Enquanto o roteiro não existe, vão publicando no site do projecto (www.roteirooficinaldoporto.com) as muitas histórias, fotos e vídeos que recolhem nas visitas às oficinas e empresas semi-industriais. Lá encontramos uma referência a Manuel Gaspar, que faz peças para maquetas e cujo sonho de criança era ter “uma oficina de tudo” “onde as pessoas pudessem vir para fazer coisas”.

Licenciada em Arquitectura, Alice Bernardo destaca os “pormenores” das peças que Manuel cria para as maquetas, próprios de quem é obcecado pela perfeição. É este perfil de profissional que mais a entusiasma, o mesmo perfil de Adriano, conhecido entre fotógrafos como “exímio” na reparação do equipamento fotográfico.

Estas histórias e o trabalho documental acabaram por fazer “derrapar” a data de conclusão do roteiro. Desistiram de marcar datas: “Chegas à conclusão de que aquelas informações, as fotografias e tudo o resto são muito valiosas.”
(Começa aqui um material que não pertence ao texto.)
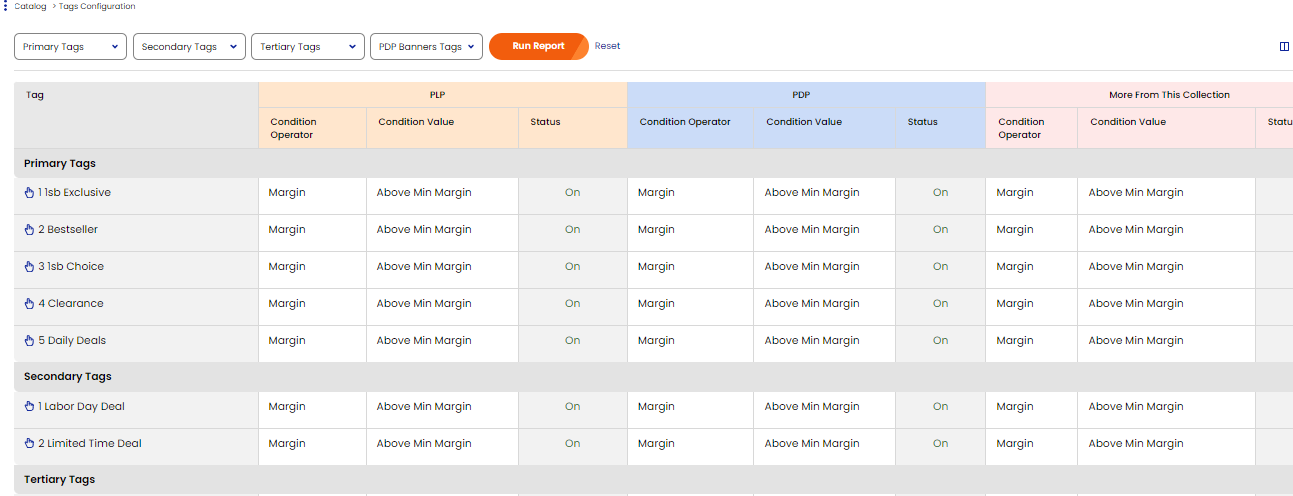Expand the Secondary Tags dropdown
The image size is (1293, 496).
coord(189,47)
A somar a isso, Alice e José encontraram uma realidade mais vasta do que o que estavam à espera. Há oficinas que morrem, mas há outras que nascem, como a Lenho Lento, que faz móveis reaproveitando madeira de qualidade.

Há um novo interesse no trabalho oficinal ou semi-industrial, visível no número crescente de “empresas pequenas que produzem um produto de alta qualidade”, em áreas como o calçado. O estatuto destes profissionais está a melhorar, defende Alice.

“A nossa fase de consumo desenfreado acabou”, acredita. “As pessoas começaram a pensar: ‘Vou comprar menos, mas vou comprar muito melhor’”.

Chegar ao mercado
O Roteiro Oficinal do Porto é “filho” de outro projecto de Alice Bernardo, o Saber Fazer. Desde 2011 que Alice dedica-se a registar as técnicas artesanais e semi-industriais – do ciclo da lã, que aprendeu na garagem da D. Ilídia, em Bucos, Cabeceiras de Basto, ao couro.

Ganhou o gosto pelo registo no estágio que fez, ainda como candidata a arquitecta, numa obra de restauro. Documentou as técnicas usadas no restauro. A arquitectura ficaria pelo caminho: Alice apaixonou-se pelo trabalho feito à mão em Portugal.

Nas conversas com um oficineiro ou artesão, procura “aquele momento em os olhos brilham”, o momento em que o profissional lhe conta o que faz mesmo bem, aquilo que o distingue dos outros que operam na mesma área.

Os projectos Saber Fazer e Roteiro Oficinal do Porto vivem sem apoios e não dão lucro. Mas fornecem a Alice o conhecimento para suprir o que diz ser uma lacuna no mercado. Abriu uma empresa, O Ofício, que faz a ponte entre as necessidades dos clientes (os melhores cestos de vime, a melhor lã) e quem produz. Porque “como se faz é o que faz a diferença.”